Nova análise aponta que a taxa efetiva de tarifas incidente sobre as importações chinesas é bem menor do que as cifras amplamente divulgadas, desafiando números citados por veículos de imprensa e por políticos. O estudo utiliza dados do Budget Lab de Yale para mostrar que, antes do acordo Trump0Xi em Busan, a tarifa média sobre produtos chineses era de 27,8%, e não 57% como algumas fontes chegaram a mencionar.
Após a redução de 10% recentemente acordada, a tarifa efetiva fica em torno de 17,8%, em contraste com o patamar de 47% citado por algumas leituras.
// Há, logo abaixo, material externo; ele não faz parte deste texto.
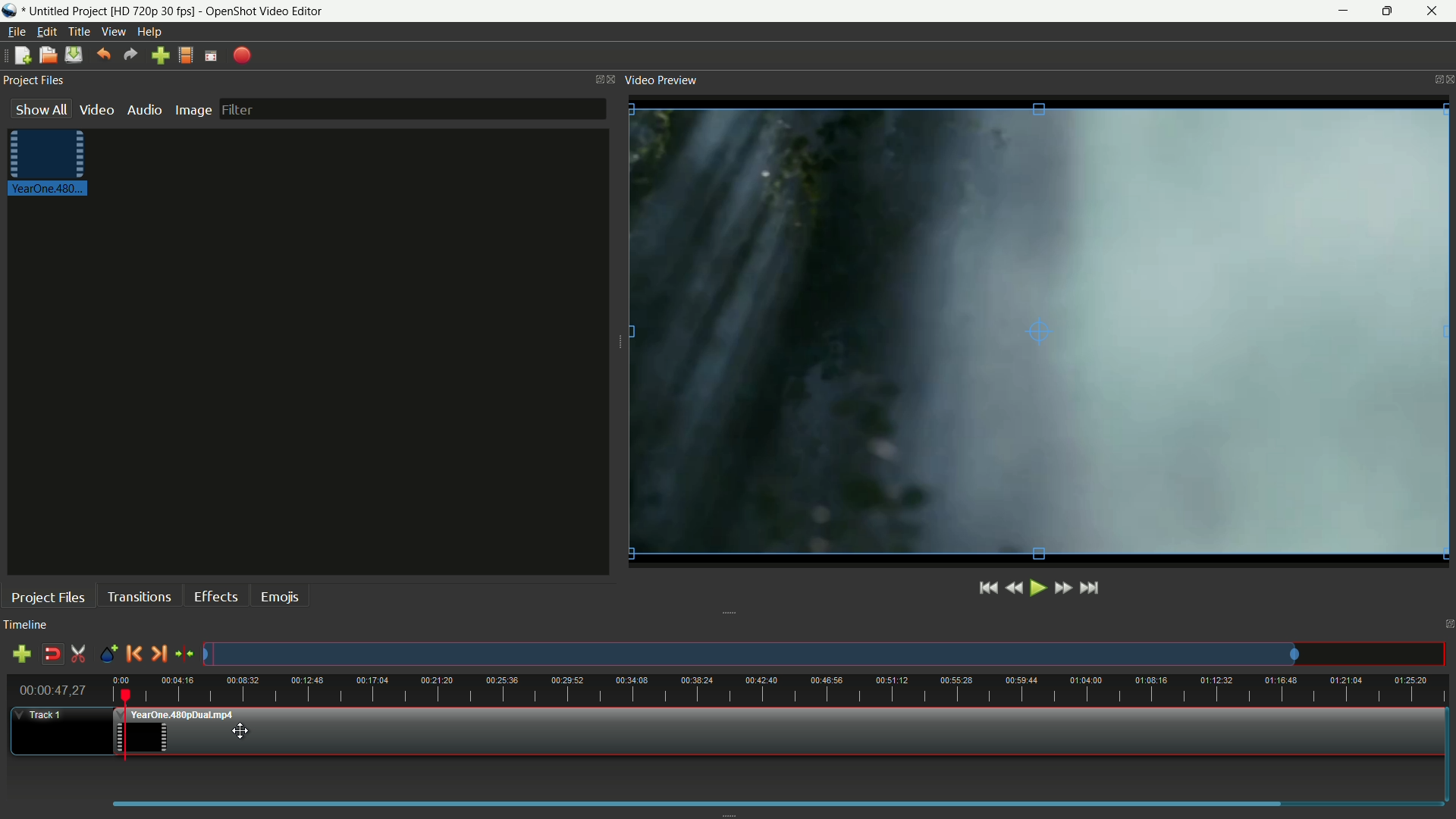 This screenshot has width=1456, height=819. Describe the element at coordinates (17, 31) in the screenshot. I see `file menu` at that location.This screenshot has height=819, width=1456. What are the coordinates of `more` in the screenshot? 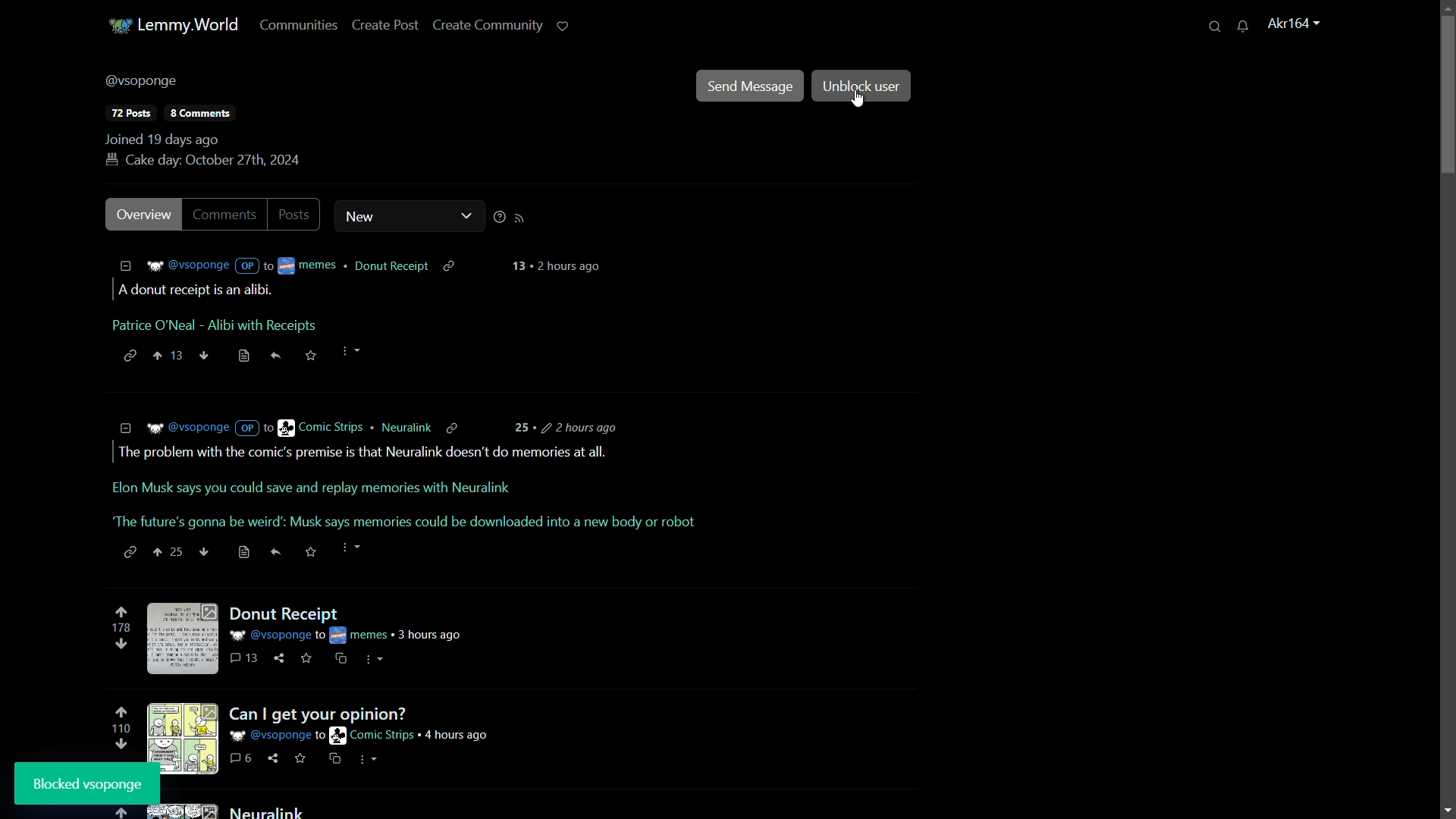 It's located at (352, 550).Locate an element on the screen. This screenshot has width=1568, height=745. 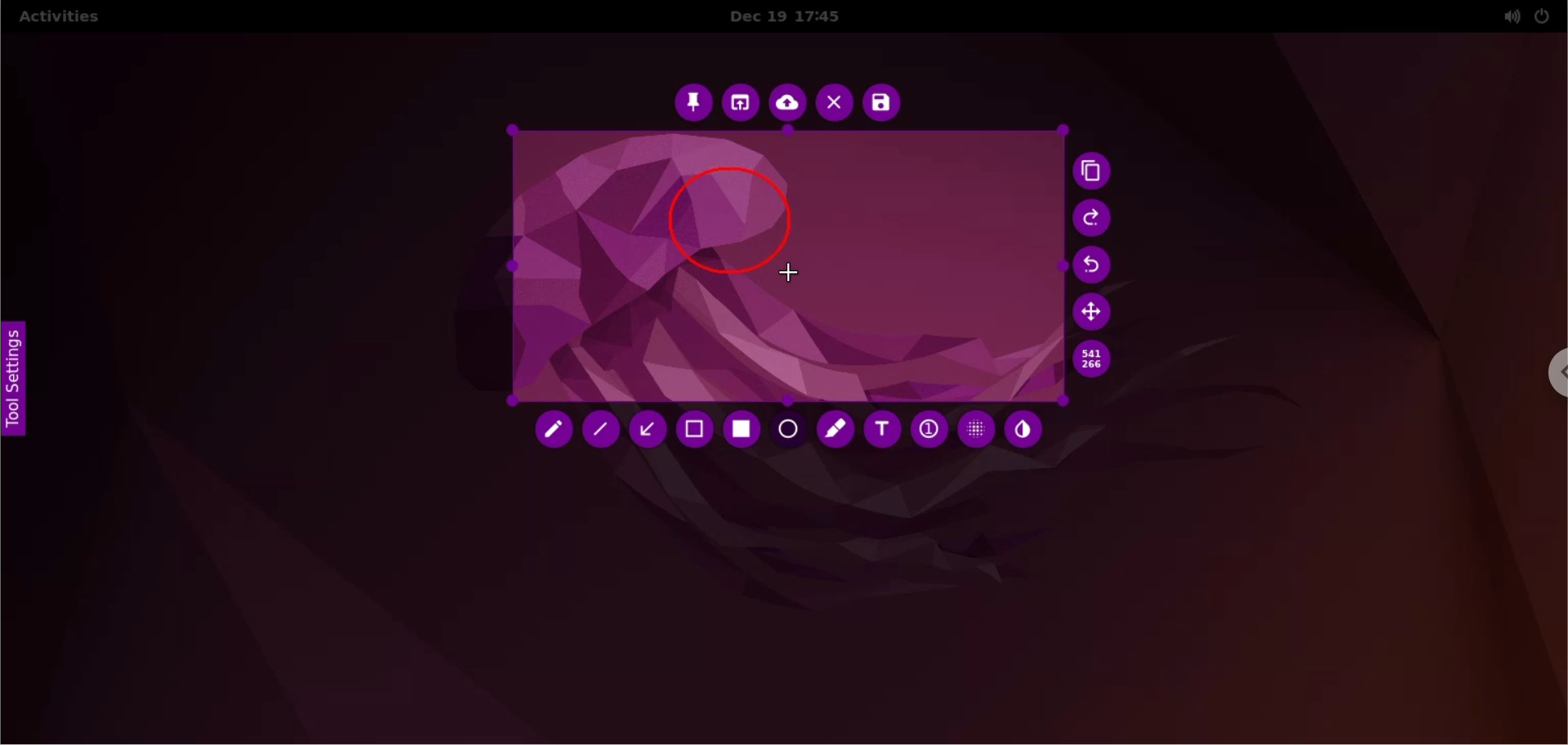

A explicação principal é que o número mais alto corresponde à tarifa estatutária — a soma de tarifas potenciais — enquanto a efetiva reflete o que é pago de fato, após isenções, exclusões e variações por produto.
Impactos setoriais e isenções
Setores-chave como semicondutores, farmacêuticos e terras raras permanecem amplamente isentos, o que reduz substancialmente o peso real sobre importadores e consumidores americanos. A análise também aponta como o chamado Tariff Accounting Calculation Oversight (uma releitura do TACO) continua a dificultar a compreensão pública sobre a dinâmica comercial entre EUA e China.
Conclusão
Em resumo, a diferença entre a tarifa estatutária e a efetiva molda a percepção pública e as decisões de negócios, destacando a importância de distinguir entre números legais e o que realmente pesa no bolso de empresas e famílias.